WHAT IS NEEDED »
Repeat only the lines below from the one containing "At what coordinates should I click to accomplish: Choose" through the one containing "The height and width of the screenshot is (814, 1456).", inclusive, exactly as written.

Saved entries
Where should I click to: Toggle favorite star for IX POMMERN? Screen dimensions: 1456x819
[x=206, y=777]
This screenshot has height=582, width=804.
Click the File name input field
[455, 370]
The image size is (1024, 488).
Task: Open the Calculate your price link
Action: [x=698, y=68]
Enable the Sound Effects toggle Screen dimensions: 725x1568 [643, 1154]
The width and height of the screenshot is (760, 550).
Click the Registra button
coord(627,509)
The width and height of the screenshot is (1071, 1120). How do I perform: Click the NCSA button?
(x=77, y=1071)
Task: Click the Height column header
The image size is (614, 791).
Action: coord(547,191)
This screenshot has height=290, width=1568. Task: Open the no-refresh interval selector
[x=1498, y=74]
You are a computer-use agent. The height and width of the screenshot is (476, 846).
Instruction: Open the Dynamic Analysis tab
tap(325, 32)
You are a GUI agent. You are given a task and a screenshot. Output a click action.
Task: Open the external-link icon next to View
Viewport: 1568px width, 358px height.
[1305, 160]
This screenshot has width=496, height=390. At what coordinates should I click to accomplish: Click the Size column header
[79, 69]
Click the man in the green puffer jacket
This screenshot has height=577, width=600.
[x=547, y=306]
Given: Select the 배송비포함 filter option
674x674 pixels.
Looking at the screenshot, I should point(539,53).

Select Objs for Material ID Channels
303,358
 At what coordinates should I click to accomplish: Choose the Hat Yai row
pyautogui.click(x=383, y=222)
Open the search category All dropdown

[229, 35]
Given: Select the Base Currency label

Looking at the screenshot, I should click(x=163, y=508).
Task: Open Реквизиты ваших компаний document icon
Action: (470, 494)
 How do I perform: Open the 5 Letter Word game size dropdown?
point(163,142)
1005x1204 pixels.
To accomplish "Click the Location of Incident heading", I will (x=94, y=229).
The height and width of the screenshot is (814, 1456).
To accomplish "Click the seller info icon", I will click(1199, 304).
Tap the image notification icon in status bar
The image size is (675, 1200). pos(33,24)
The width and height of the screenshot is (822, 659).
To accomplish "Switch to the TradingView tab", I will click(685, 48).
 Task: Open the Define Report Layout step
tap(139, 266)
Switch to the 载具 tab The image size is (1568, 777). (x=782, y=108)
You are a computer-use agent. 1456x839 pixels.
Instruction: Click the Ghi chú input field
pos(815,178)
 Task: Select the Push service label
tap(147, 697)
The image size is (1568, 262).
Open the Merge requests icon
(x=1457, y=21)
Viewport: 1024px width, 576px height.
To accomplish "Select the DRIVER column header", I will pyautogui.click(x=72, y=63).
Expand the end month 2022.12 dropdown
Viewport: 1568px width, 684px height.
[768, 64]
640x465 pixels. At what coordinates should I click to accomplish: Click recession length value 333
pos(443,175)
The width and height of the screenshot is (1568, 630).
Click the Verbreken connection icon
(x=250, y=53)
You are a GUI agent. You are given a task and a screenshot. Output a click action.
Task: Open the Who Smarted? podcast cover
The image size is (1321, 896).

ANSWER TO THIS TASK »
 At what coordinates should I click to accomplish: Choose the Hat Yai row
pyautogui.click(x=383, y=222)
Open the search category All dropdown

[229, 35]
Given: Select the Base Currency label

Looking at the screenshot, I should click(x=163, y=508).
Task: Open Реквизиты ваших компаний document icon
Action: (470, 494)
 How do I perform: Open the 5 Letter Word game size dropdown?
point(163,142)
1005x1204 pixels.
To accomplish "Click the Location of Incident heading", I will (x=94, y=229).
The height and width of the screenshot is (814, 1456).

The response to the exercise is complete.